_PROBLEM DESCRIPTION_: In the material below, the line holding "Image resolution: width=425" and every line after it should be reproduced exactly, please, with pictures omitted.

================================

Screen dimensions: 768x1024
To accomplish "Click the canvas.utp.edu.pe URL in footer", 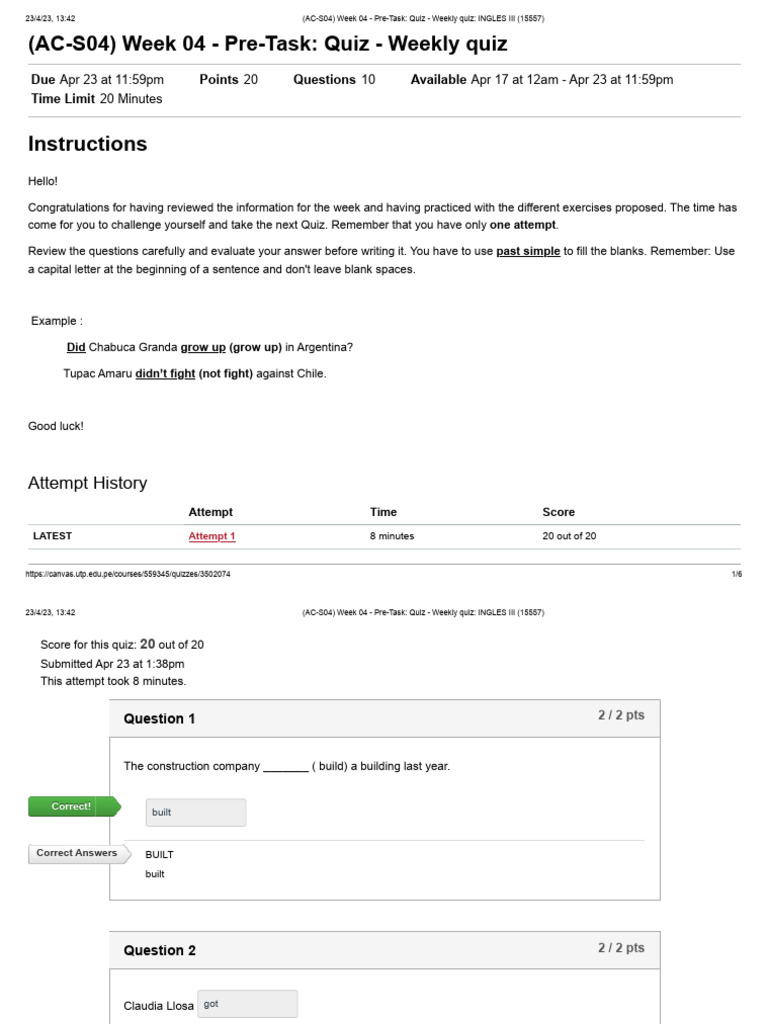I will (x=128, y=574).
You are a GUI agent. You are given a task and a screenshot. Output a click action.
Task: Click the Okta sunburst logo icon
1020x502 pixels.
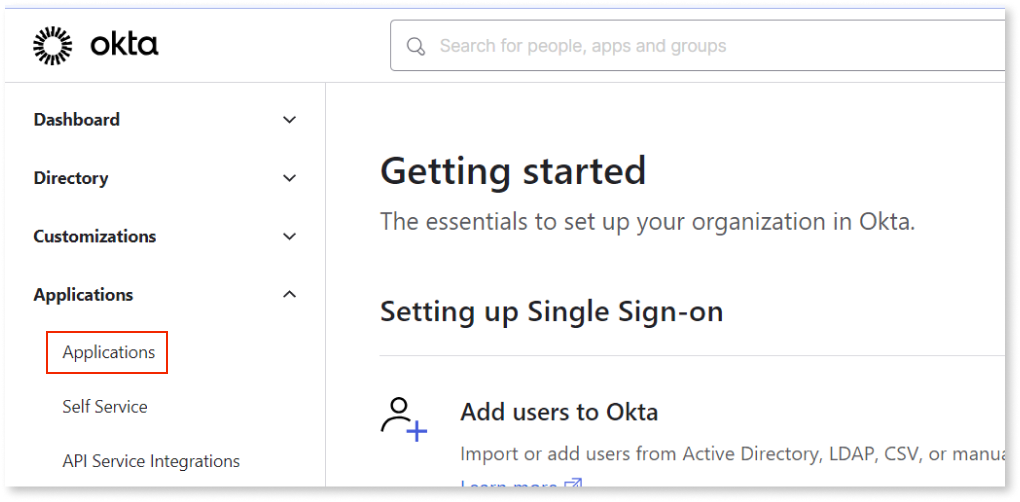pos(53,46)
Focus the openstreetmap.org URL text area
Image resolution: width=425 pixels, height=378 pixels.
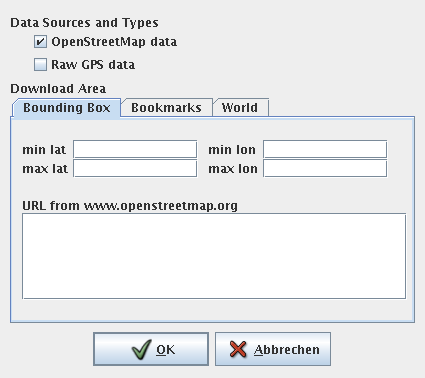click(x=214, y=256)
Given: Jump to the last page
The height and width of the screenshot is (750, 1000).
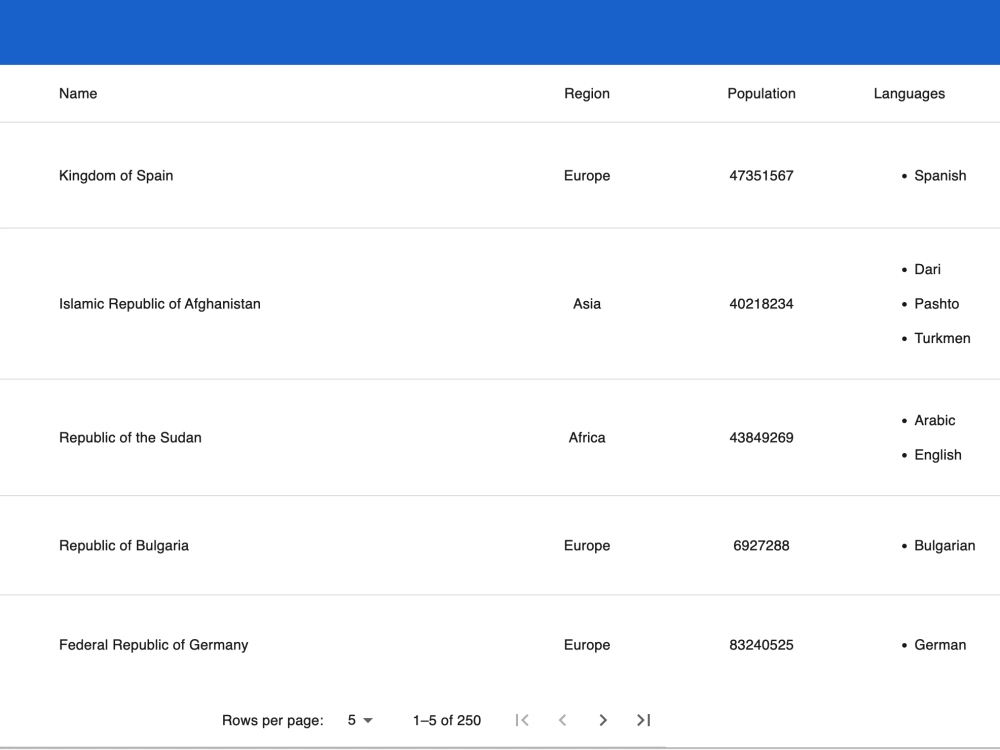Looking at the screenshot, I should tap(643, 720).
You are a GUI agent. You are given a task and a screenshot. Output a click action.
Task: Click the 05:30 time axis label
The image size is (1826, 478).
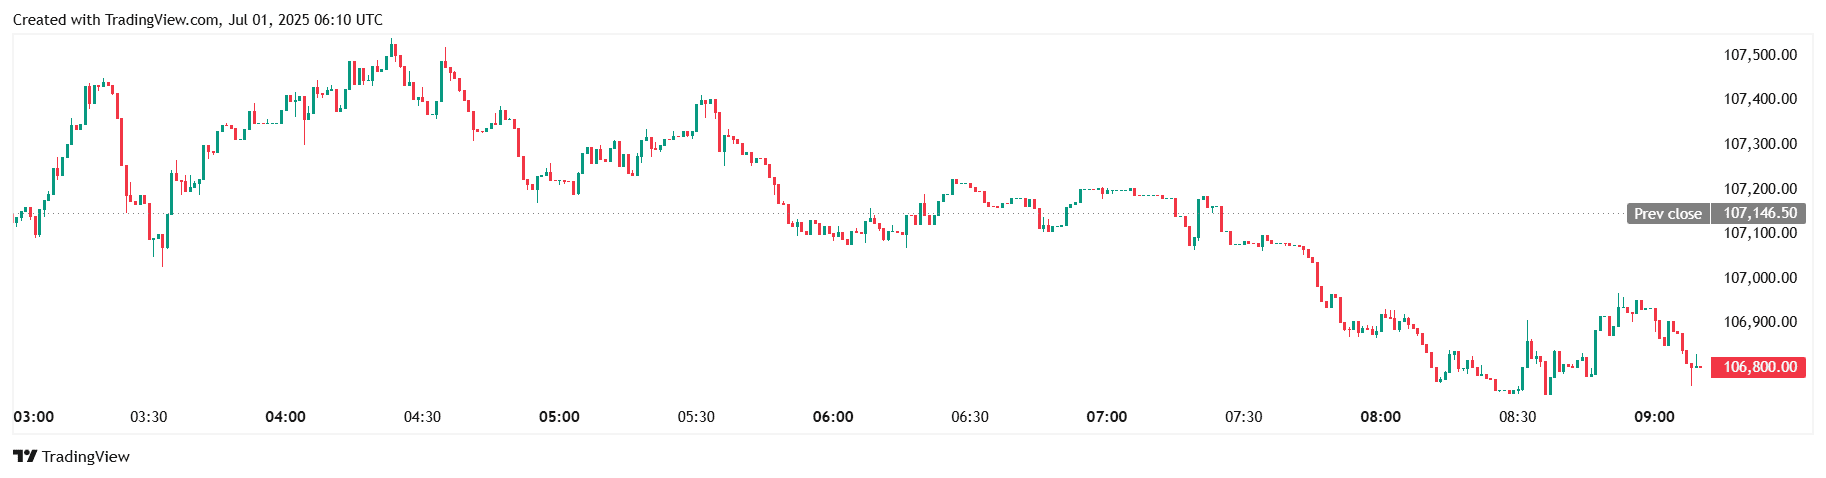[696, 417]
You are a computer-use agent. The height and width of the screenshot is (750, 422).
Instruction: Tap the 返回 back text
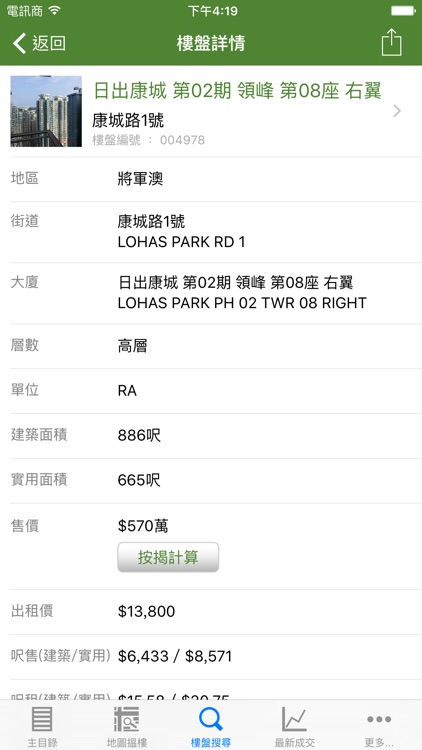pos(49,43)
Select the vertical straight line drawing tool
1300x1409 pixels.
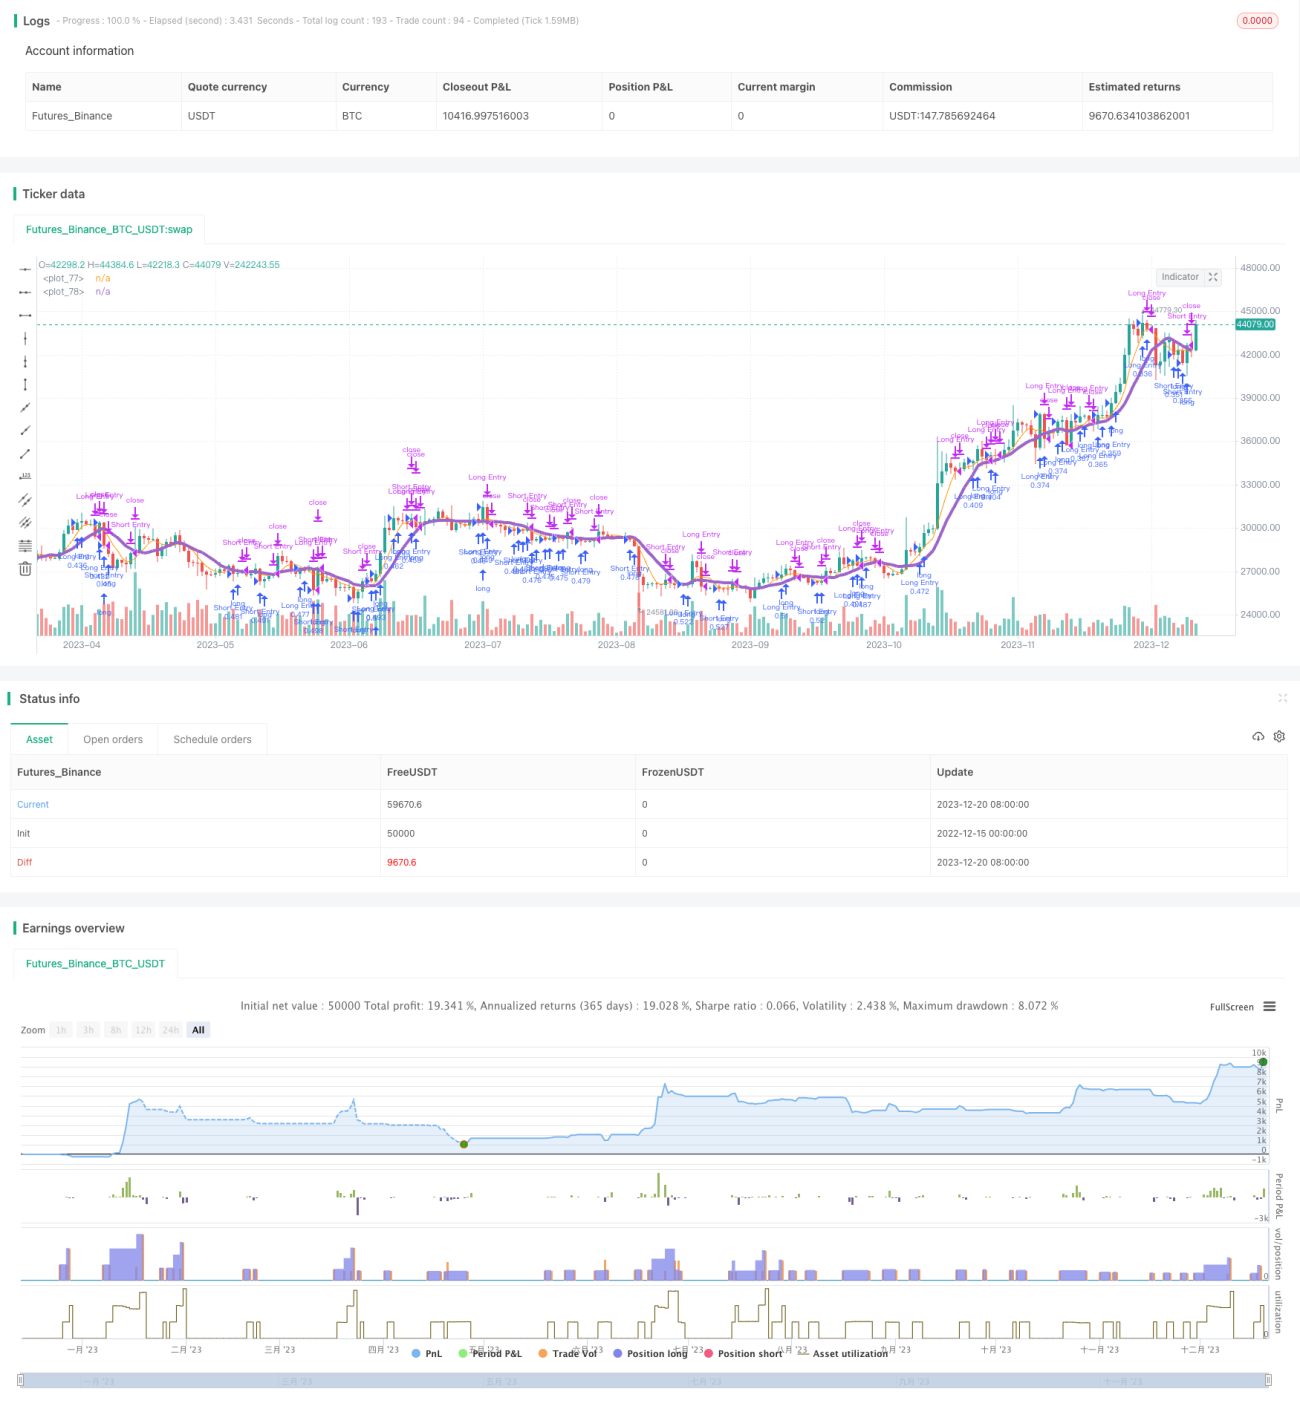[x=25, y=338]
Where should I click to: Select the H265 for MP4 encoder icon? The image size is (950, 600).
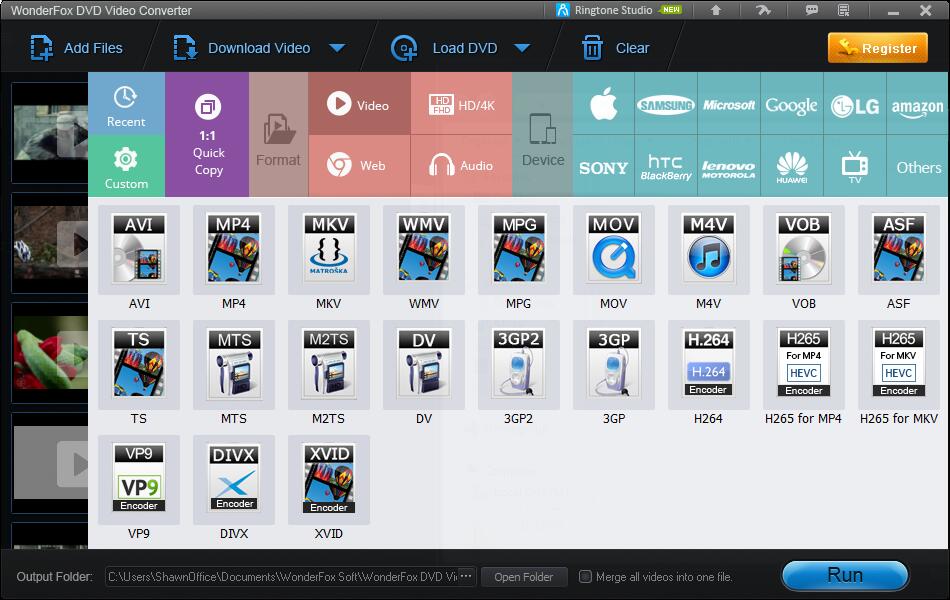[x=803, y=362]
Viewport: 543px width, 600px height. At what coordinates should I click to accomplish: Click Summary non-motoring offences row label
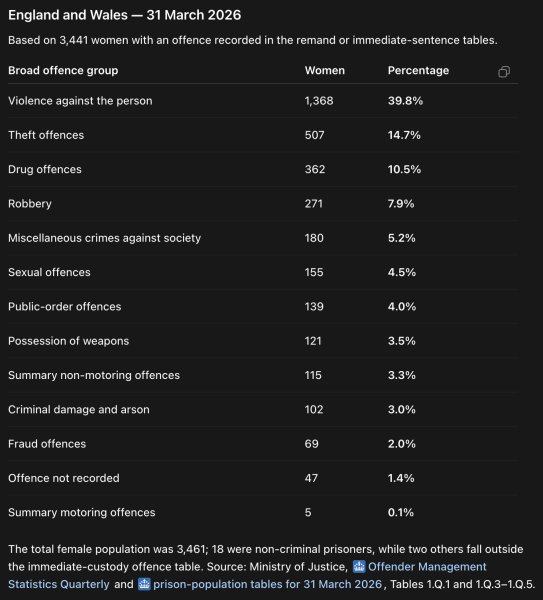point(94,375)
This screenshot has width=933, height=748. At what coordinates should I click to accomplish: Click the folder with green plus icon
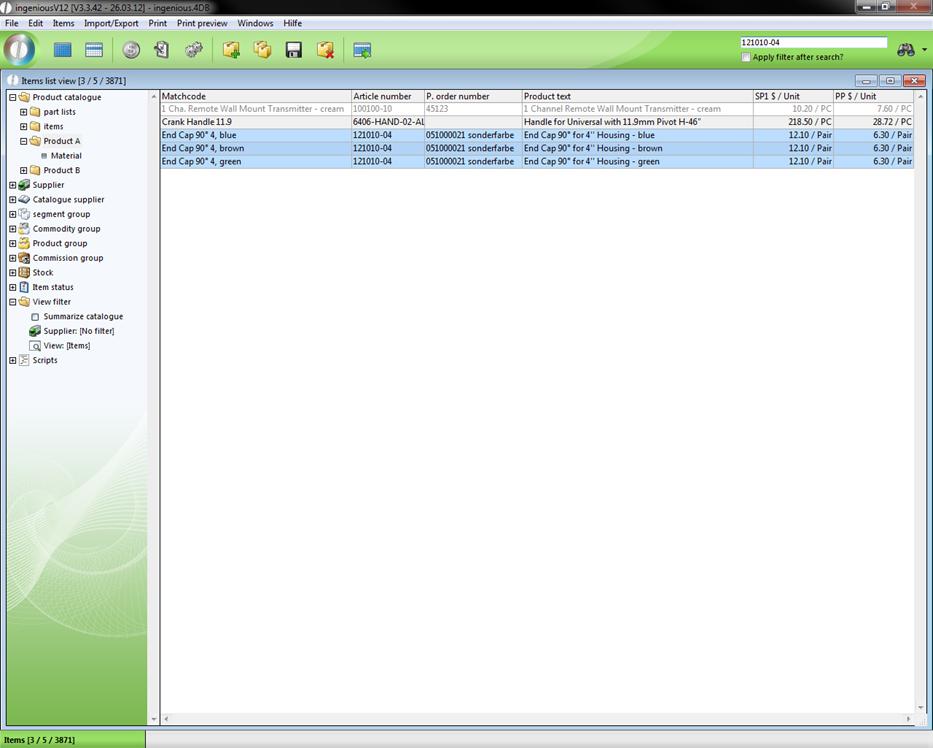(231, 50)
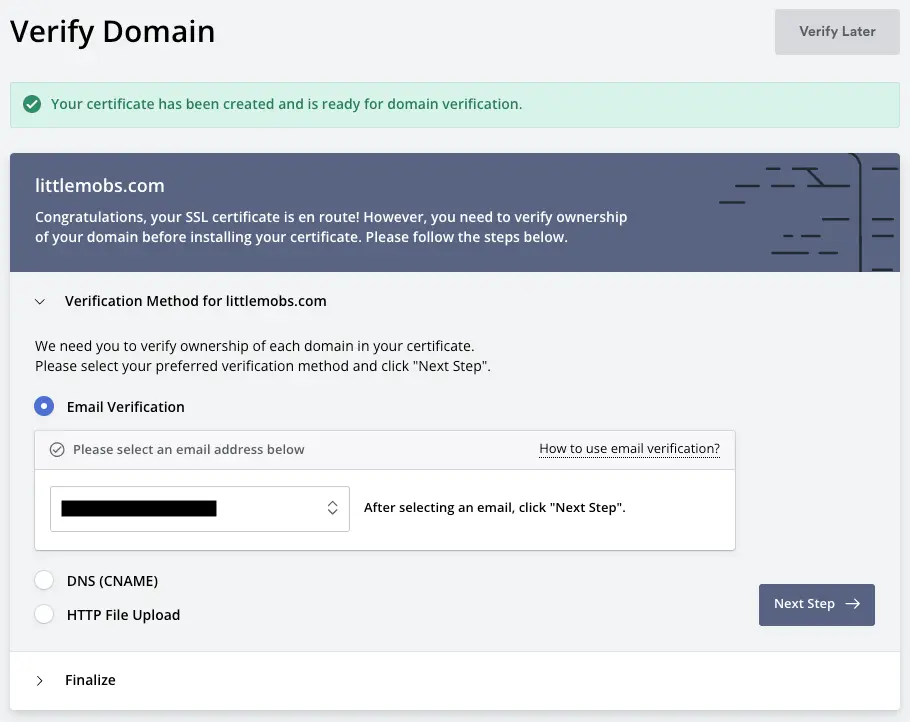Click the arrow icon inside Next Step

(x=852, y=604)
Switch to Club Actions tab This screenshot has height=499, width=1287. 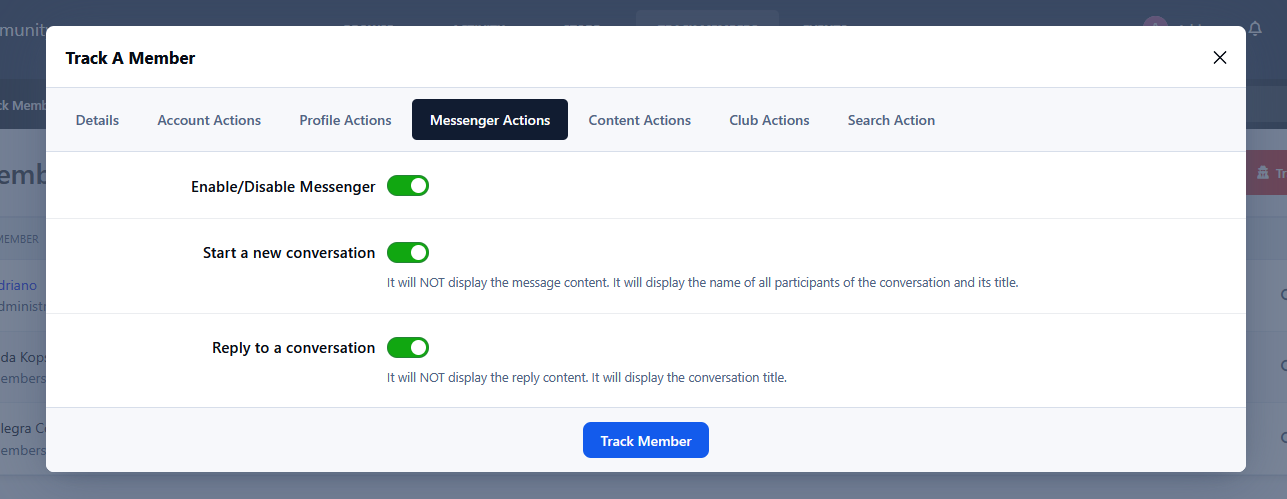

================================

_SOLUTION FOR THIS PROBLEM_:
Image resolution: width=425 pixels, height=378 pixels.
click(x=214, y=256)
Given: Jump to the last page
The height and width of the screenshot is (750, 1000).
Looking at the screenshot, I should tap(643, 720).
You are a GUI agent. You are given a task and a screenshot. Output a click action.
Task: Click the 05:30 time axis label
The image size is (1826, 478).
[696, 417]
You are a computer-use agent. The height and width of the screenshot is (750, 422).
Instruction: Tap the 返回 back text
pos(49,43)
Select the vertical straight line drawing tool
1300x1409 pixels.
[x=25, y=338]
Where should I click to: Select the H265 for MP4 encoder icon? The image size is (950, 600).
[x=803, y=362]
Viewport: 543px width, 600px height. At what coordinates should I click to accomplish: Click Summary non-motoring offences row label
point(94,375)
This screenshot has width=933, height=748. At what coordinates should I click to accomplish: Click the folder with green plus icon
(231, 50)
Click the arrow icon inside Next Step

(x=852, y=604)
Switch to Club Actions tab This screenshot has height=499, width=1287. 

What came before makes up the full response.